The Incident That Prompted the Rule Change
The catalyst was a UEFA Champions League knockout match between Real Madrid and Benfica, in which Benfica winger Gianluca Prestianni pulled his jersey over his mouth while making comments toward Real Madrid forward Vinicius Junior.
Vinicius alleged Prestianni called him a monkey, with teammates Kylian Mbappé and Aurélien Tchouaméni corroborating the claim; Prestianni denied racial abuse and instead admitted to using a homophobic slur.
UEFA's subsequent investigation could only confirm the homophobic language, resulting in a six-game ban, three of which were deferred on probation, handed to Prestianni on April 24.
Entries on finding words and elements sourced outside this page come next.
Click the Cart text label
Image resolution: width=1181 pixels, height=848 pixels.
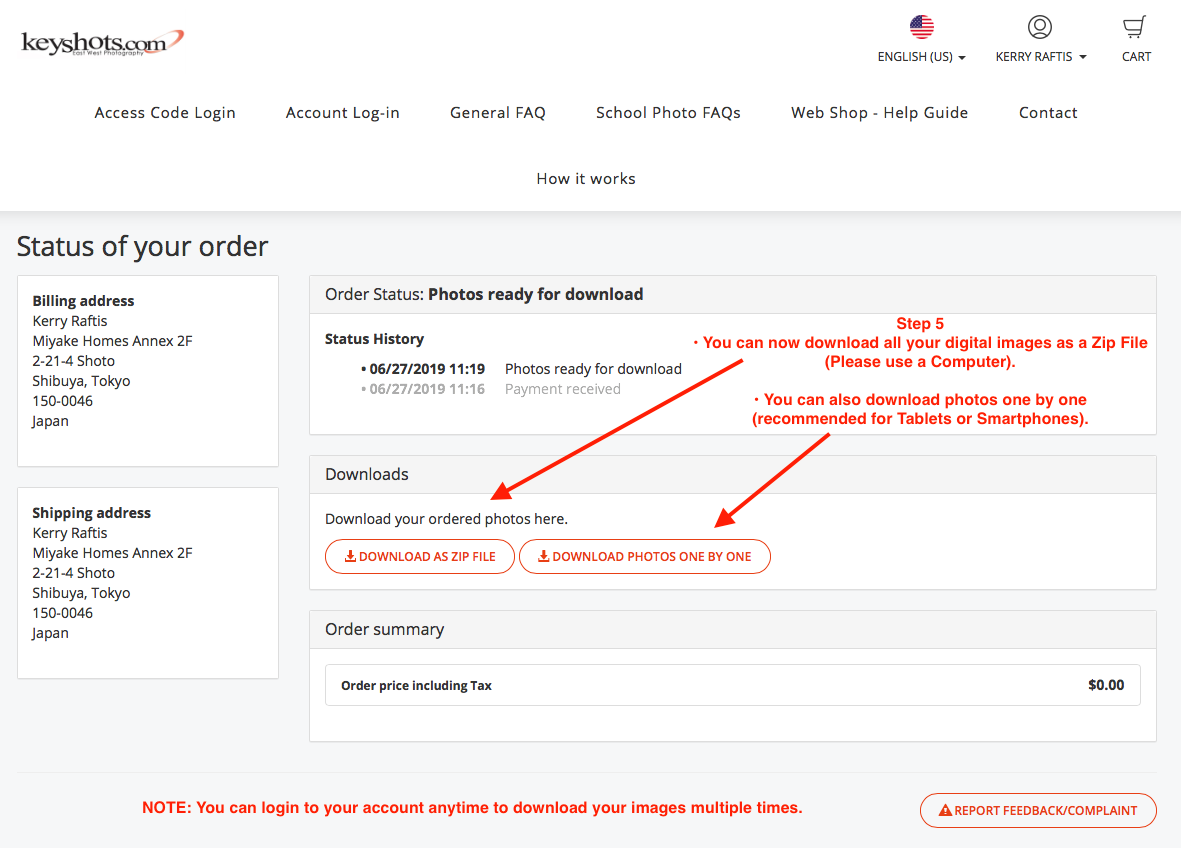pos(1136,57)
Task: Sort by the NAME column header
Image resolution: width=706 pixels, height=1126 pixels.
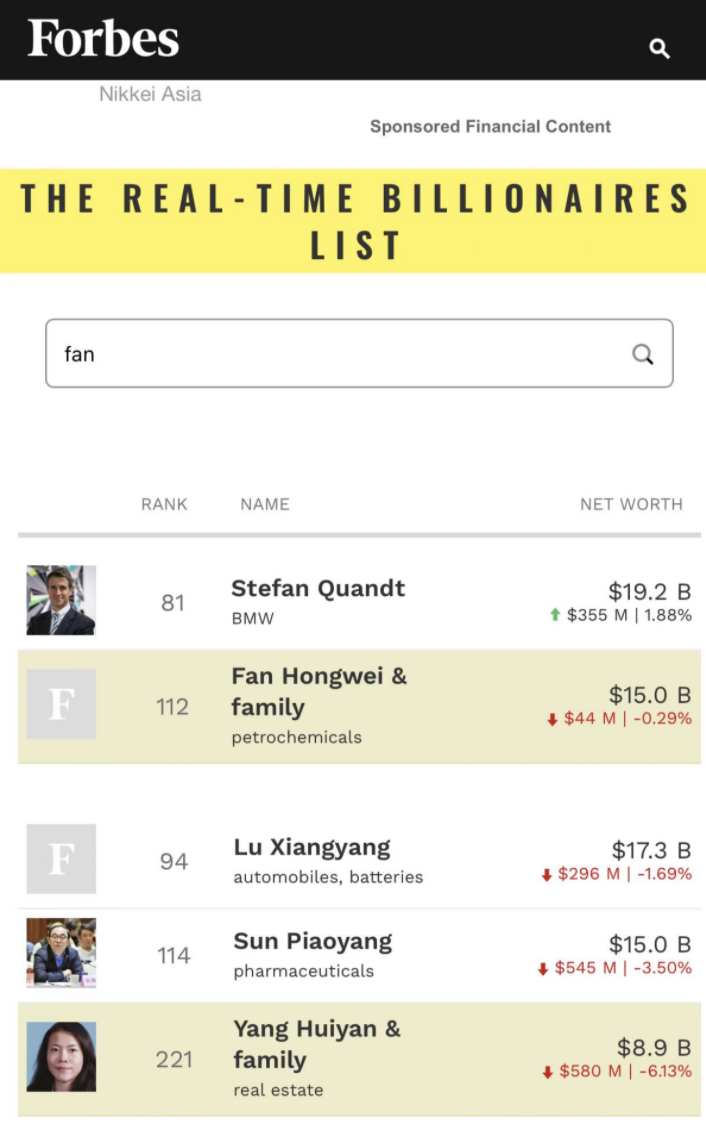Action: [x=265, y=504]
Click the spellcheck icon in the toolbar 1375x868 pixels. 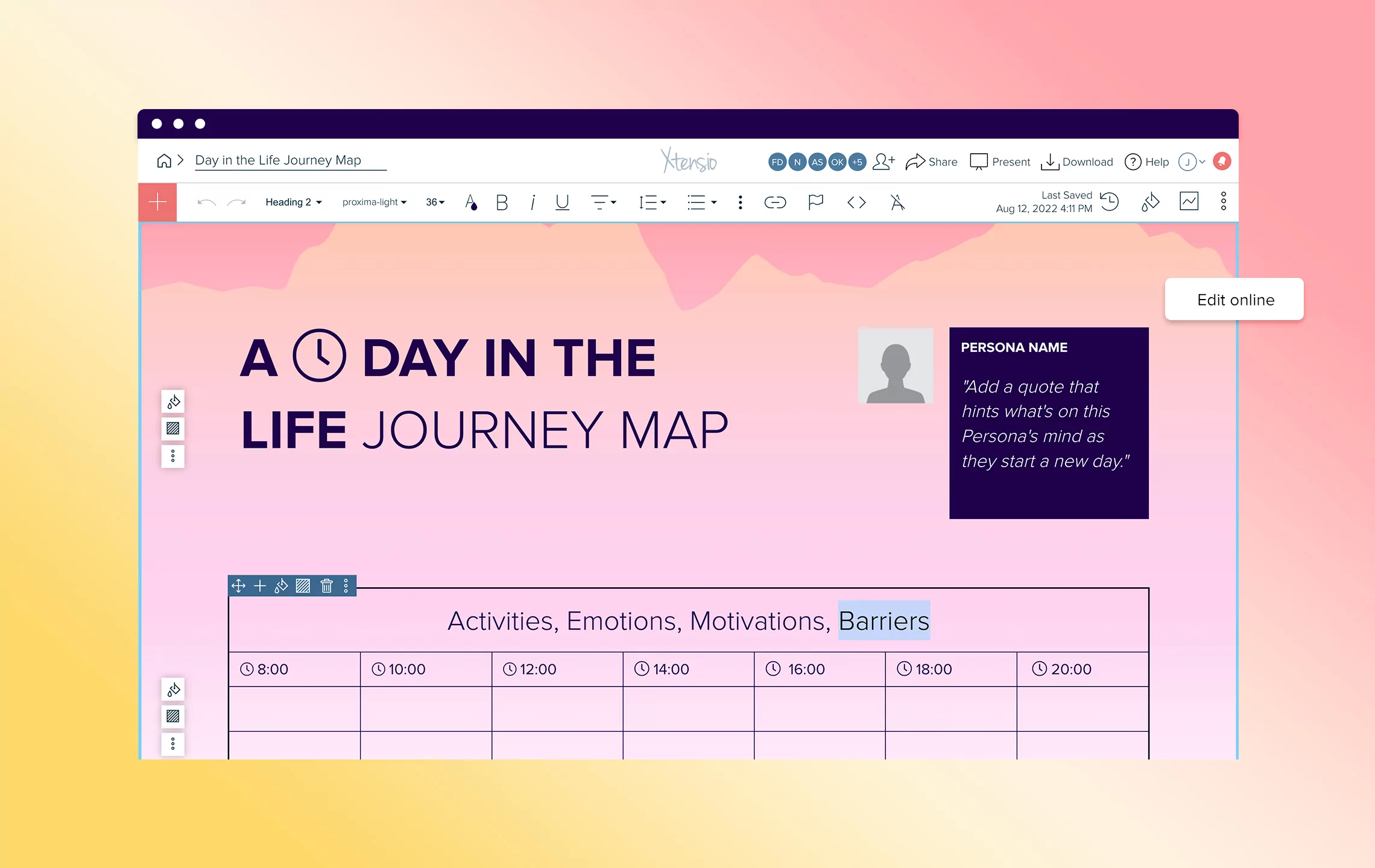(897, 202)
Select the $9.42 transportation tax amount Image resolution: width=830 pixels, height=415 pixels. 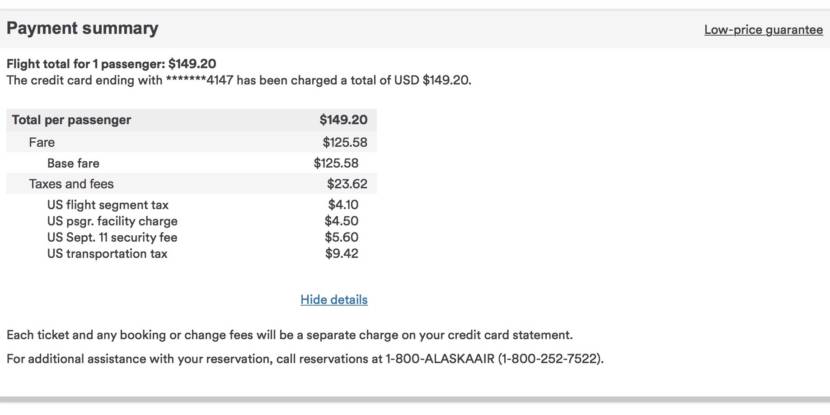(341, 254)
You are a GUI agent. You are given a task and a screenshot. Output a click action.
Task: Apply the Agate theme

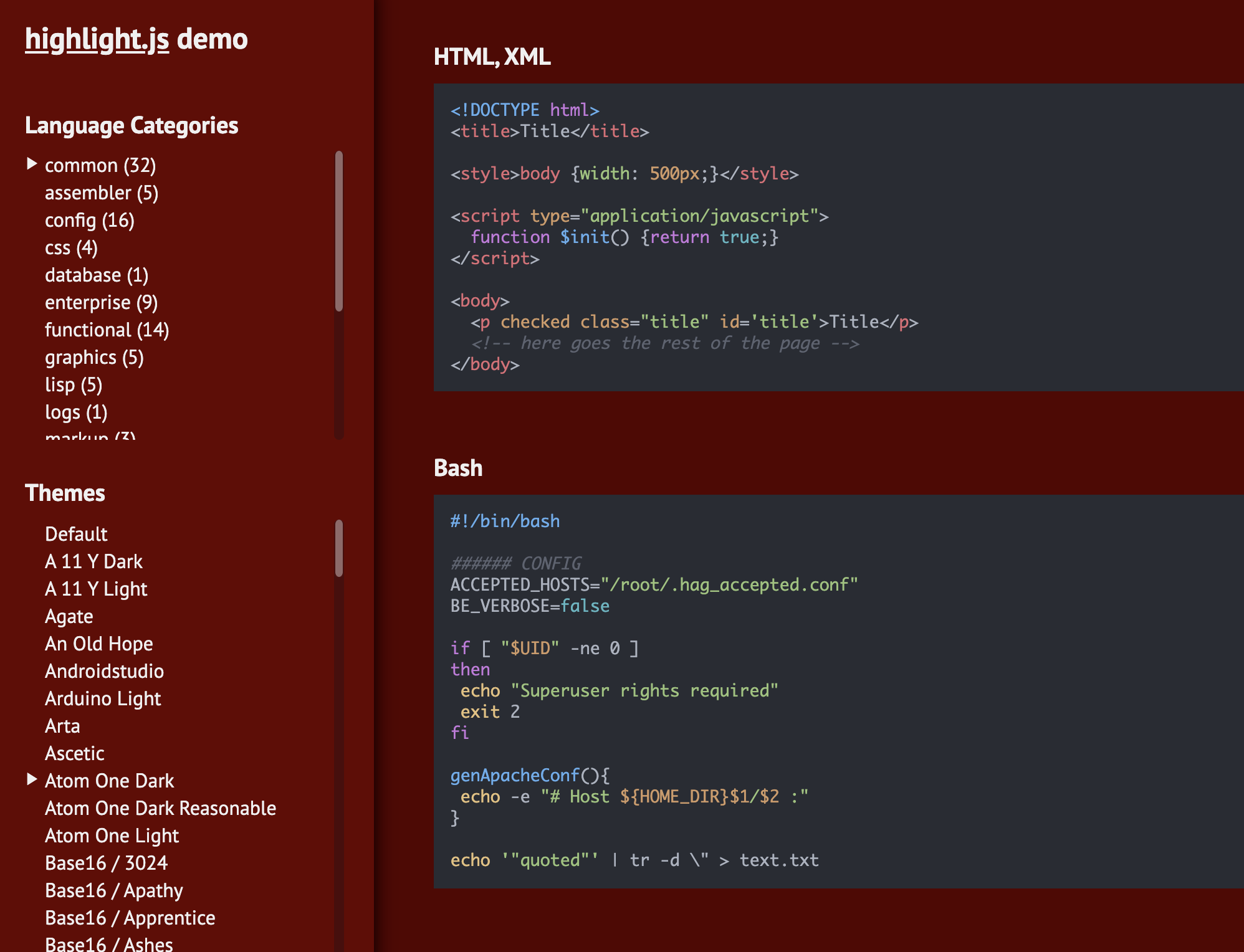tap(69, 617)
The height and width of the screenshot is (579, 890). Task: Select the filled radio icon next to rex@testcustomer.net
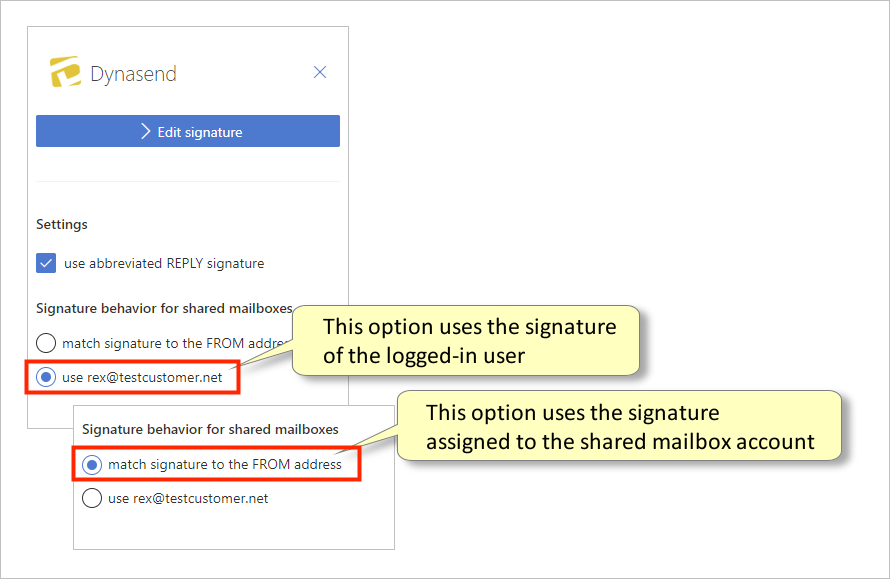click(45, 377)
The episode exposed a clear enforcement gap: mouth-covering allowed abusive language to go unproven and unpunished, because camera footage and lip-reading could not establish exactly what was said.
FIFA president Gianni Infantino also pushed for the changes following a separate flashpoint at January's Africa Cup of Nations final, when Senegal's players walked off the pitch in the closing stages against Morocco after a controversial penalty decision, halting play for around 15 minutes before the match resumed.
The Second Rule and What Comes Next
IFAB addressed both incidents with a companion amendment: referees can now issue red cards to players who leave the field in protest of an official's decision, and to team officials found to have encouraged such walkouts.
Any team causing a match to be abandoned under these circumstances will forfeit the result, a sharp escalation in consequences for on-field protests.
Both rules are optional for competition organisers below FIFA level to adopt.
The World Cup opens on June 11 with Mexico hosting South Africa at Estadio Azteca in Mexico City, a 3pm Eastern time kickoff that translates to 5am AEST on June 12, and the revised laws will be in force from the first whistle, marking the most significant in-play disciplinary changes to precede any modern World Cup.